The points revolve around patient safety and scientific rigour – issues which have been raised by senior doctors and lawyers in the House of Lords and which have been discussed with peers in committee and in bilateral meetings with Lord Saatchi, health ministers Earl Howe, George Freeman and Department of Health lawyers and officials.

On the back of these meetings, amendments have been laid which address the issues raised, and they will be further debated on Friday (December 12) in the Lords.

Edit: This debate has now taken place. Read here.

Chief Medical Officer Dame Sally Davies and NHS chief Sir Bruce Keogh, who has inputted into the Bill himself, remain satisfied that the Bill is robust, safe and will enhance, not hinder scientific research.

Summing up in favour of the Bill, Minister George Freeman said:

‘I want to close with some supportive quotes the Bill has received from a number of important people, lest the House should form the view that it is unanimously opposed, which is not the case.

 

Dame Sally Davies, the chief medical officer, has said:

“I am confident that, with the amendments made in Committee stage, the Bill is safe for patients and has the potential to encourage responsible innovation.”

 

Sir Bruce Keogh, Medical Director of the NHS, said:

“Encouraging innovation in medicine and protecting patients are both of vital importance.
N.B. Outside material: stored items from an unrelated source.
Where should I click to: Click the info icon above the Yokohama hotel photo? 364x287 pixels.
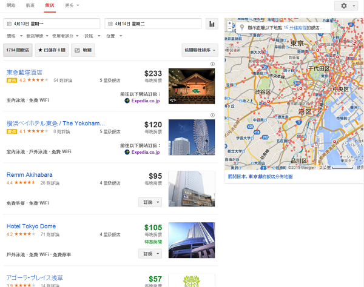212,115
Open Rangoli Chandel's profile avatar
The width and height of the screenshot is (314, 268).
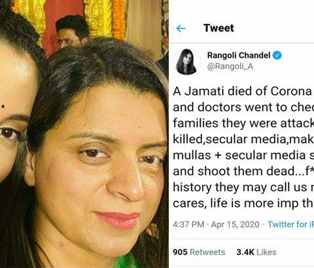pos(186,61)
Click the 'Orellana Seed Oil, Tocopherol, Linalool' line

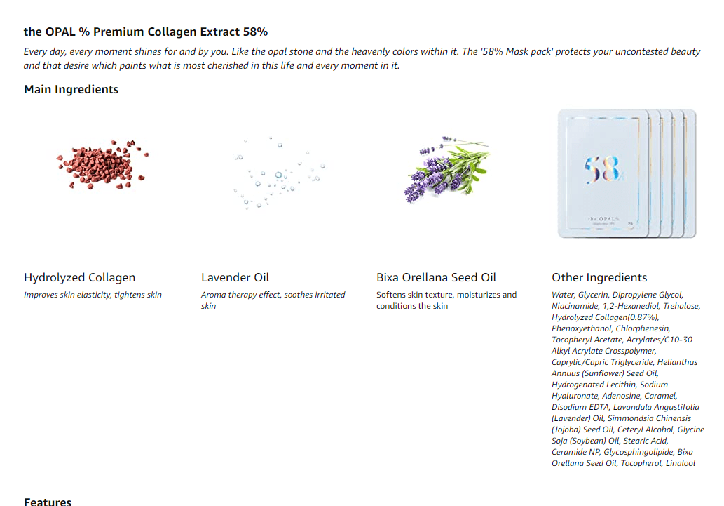point(623,463)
That is why I am pleased that amendments have been devised to address concerns about patient safety.”

 

Sir Michael Rawlins, president of the Royal Society of Medicine, said that the Bill will allow responsible innovation and treatment:

“I believe the use of the provisions in the draft Medical Innovation Bill will benefit patients, especially those with rarer diseases, and the furtherance of medical science.”

 

A letter to The Telegraph from 40 leading medical professionals, including David Walker, professor of paediatric oncology at Nottingham university and Riccardo Audisio, the president of the Association of Cancer Surgery, said the Bill

“legally protects doctors who try out innovative new techniques or drugs on patients when all else has failed. This Bill will protect the patient and nurture the innovator. It will encourage safe medical advancement, while at the same time deterring the maverick, thereby recalibrating the culture of defensive medicine. Finally, it will work with evidence-based medicine and provide new data that will inspire and support new research.”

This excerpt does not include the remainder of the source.